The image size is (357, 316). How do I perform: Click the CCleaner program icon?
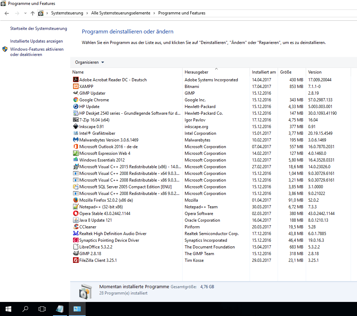75,227

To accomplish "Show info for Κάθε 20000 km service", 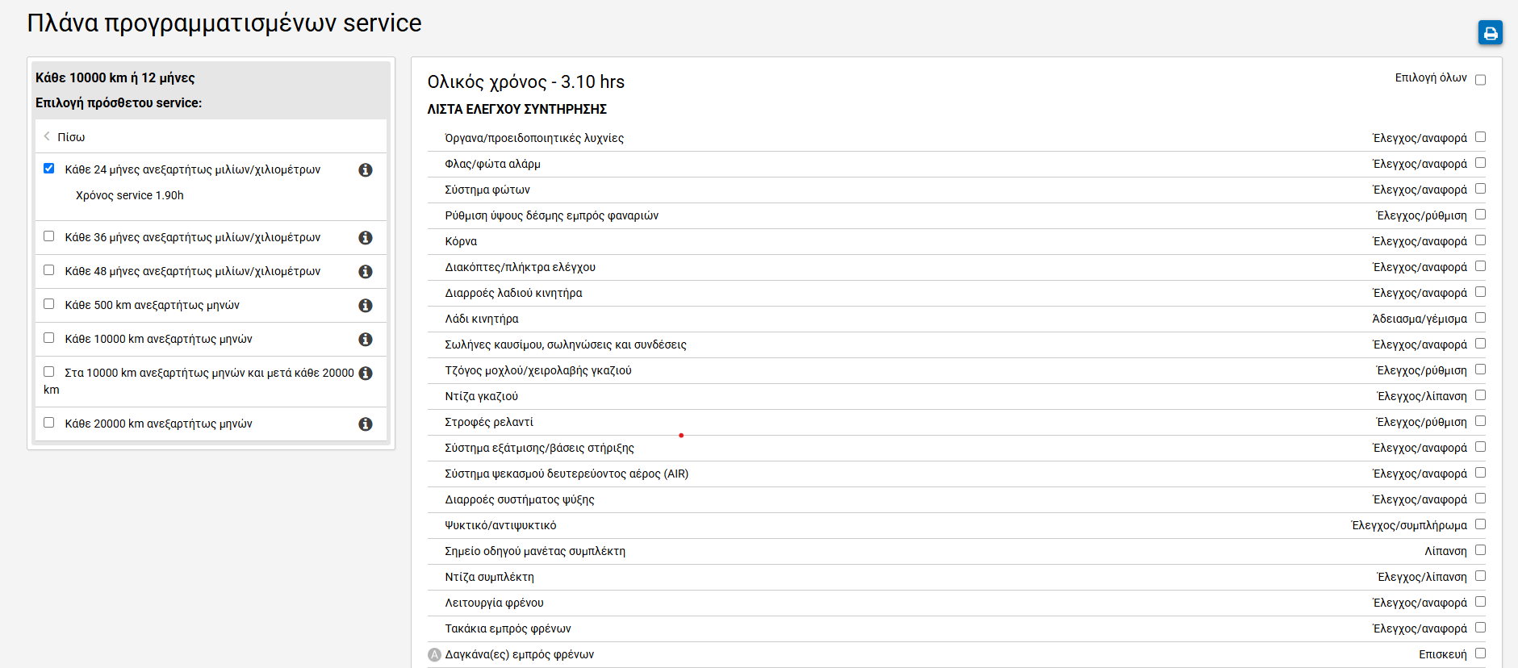I will click(x=366, y=424).
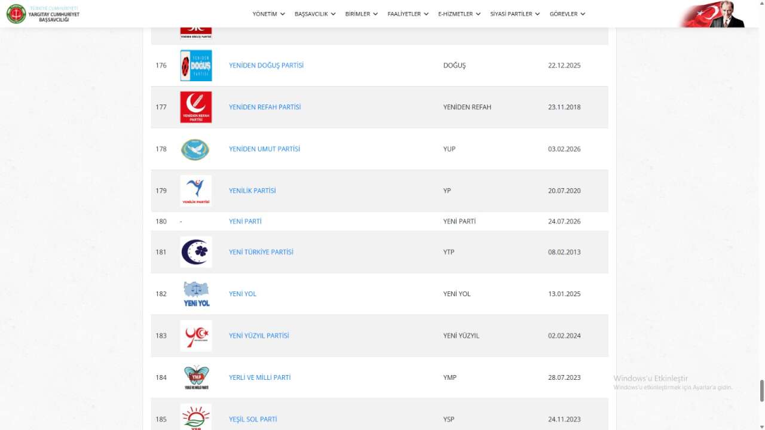
Task: Expand the SİYASİ PARTİLER dropdown menu
Action: (515, 14)
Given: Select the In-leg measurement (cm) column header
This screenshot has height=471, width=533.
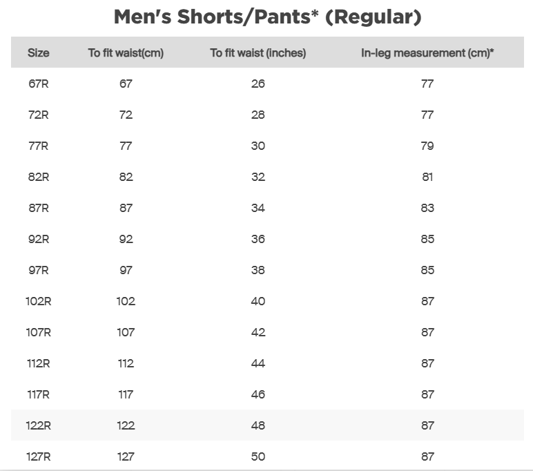Looking at the screenshot, I should click(427, 53).
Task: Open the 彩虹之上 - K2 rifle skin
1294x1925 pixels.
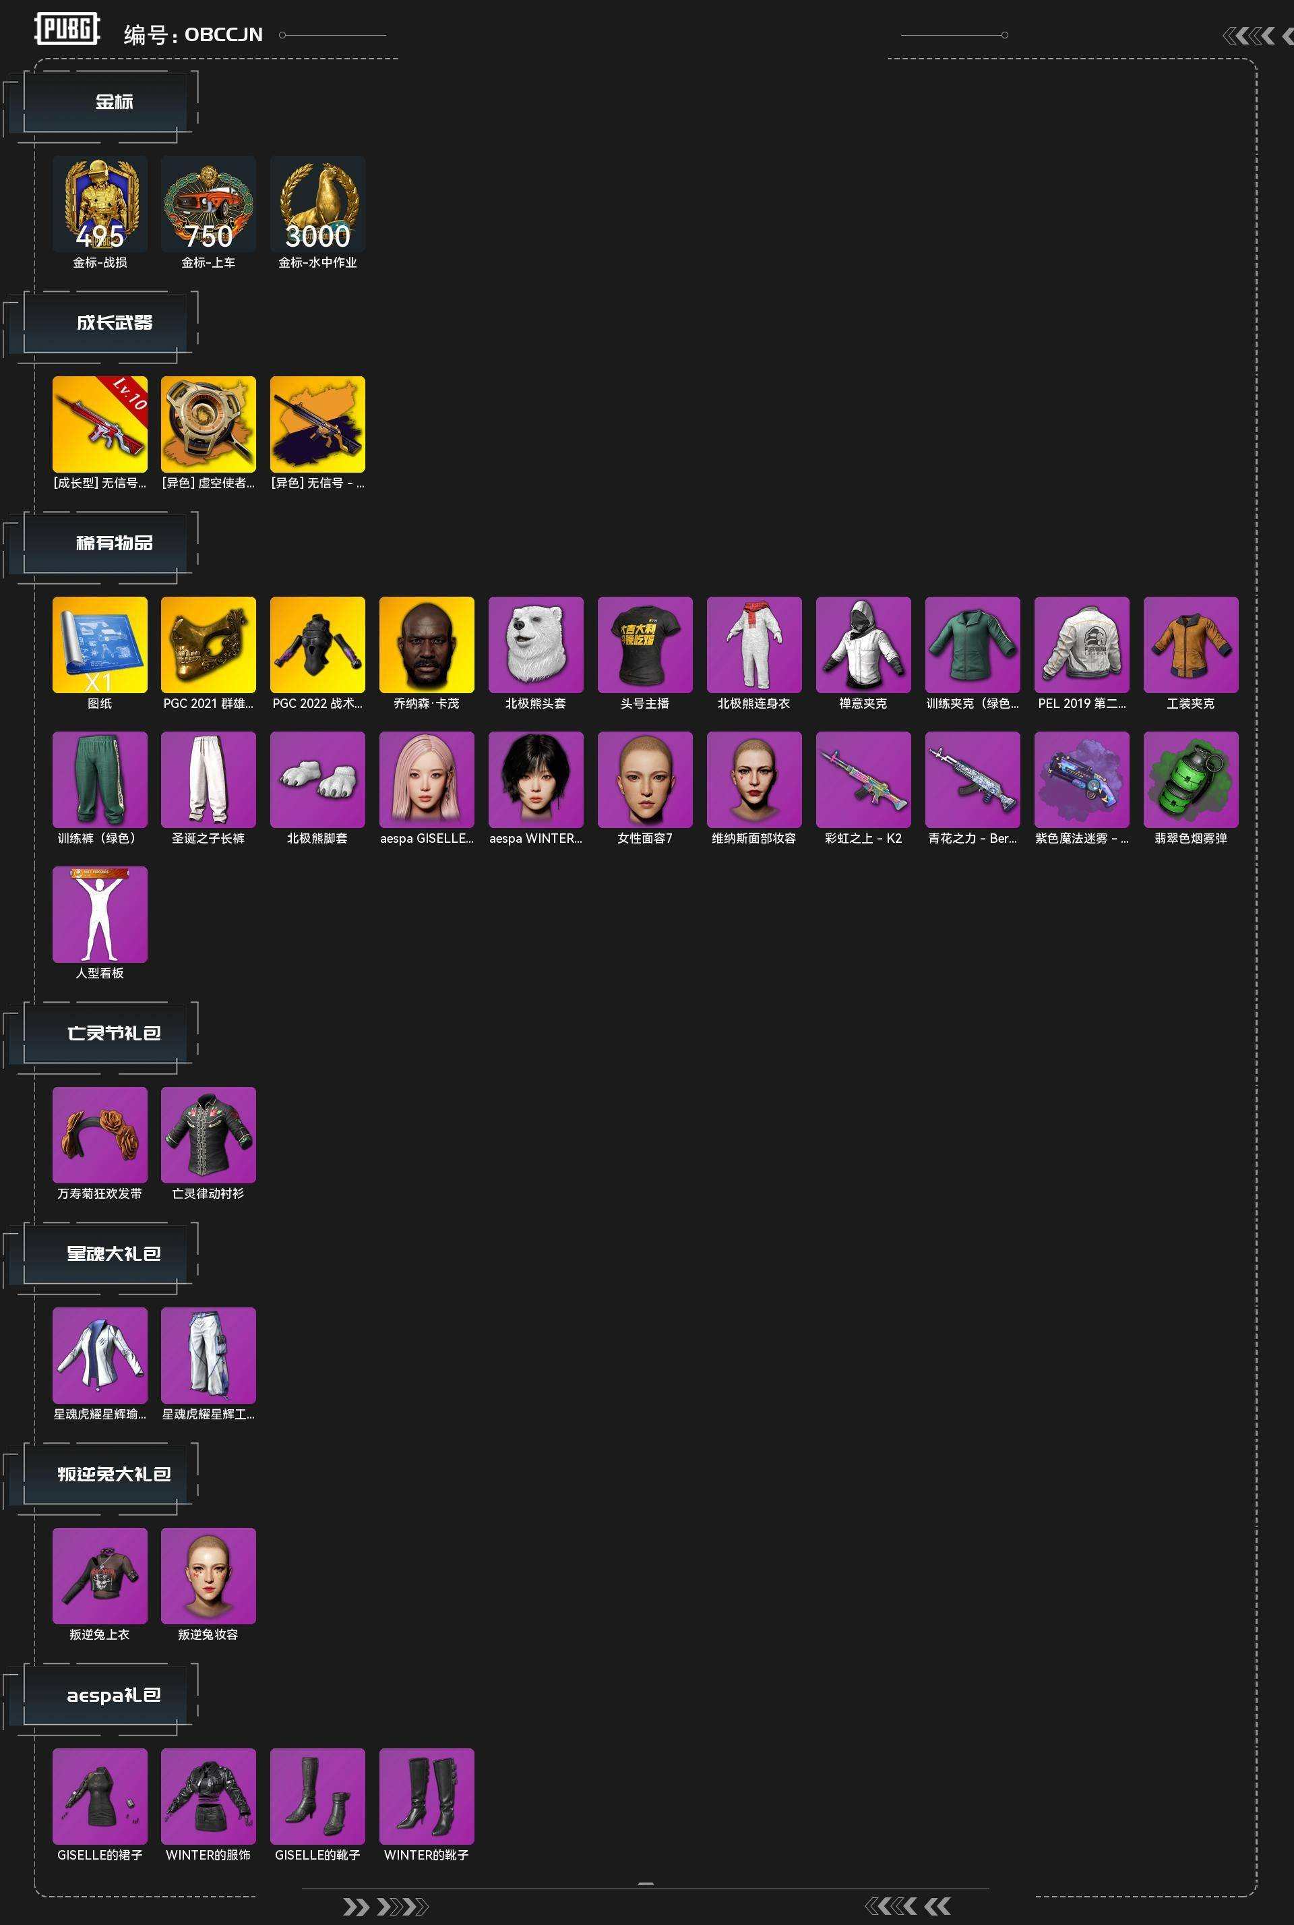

◆ **WORK INSTRUCTIONS**: Go to the line that contains "Given: Select the" and copy exactly from there through the last line of the records above, both included. Omit pictures.

◆ **TASK RESULT**:
Given: Select the In-leg measurement (cm) column header
This screenshot has height=471, width=533.
Looking at the screenshot, I should click(427, 53).
Task: Open the 彩虹之上 - K2 rifle skin
1294x1925 pixels.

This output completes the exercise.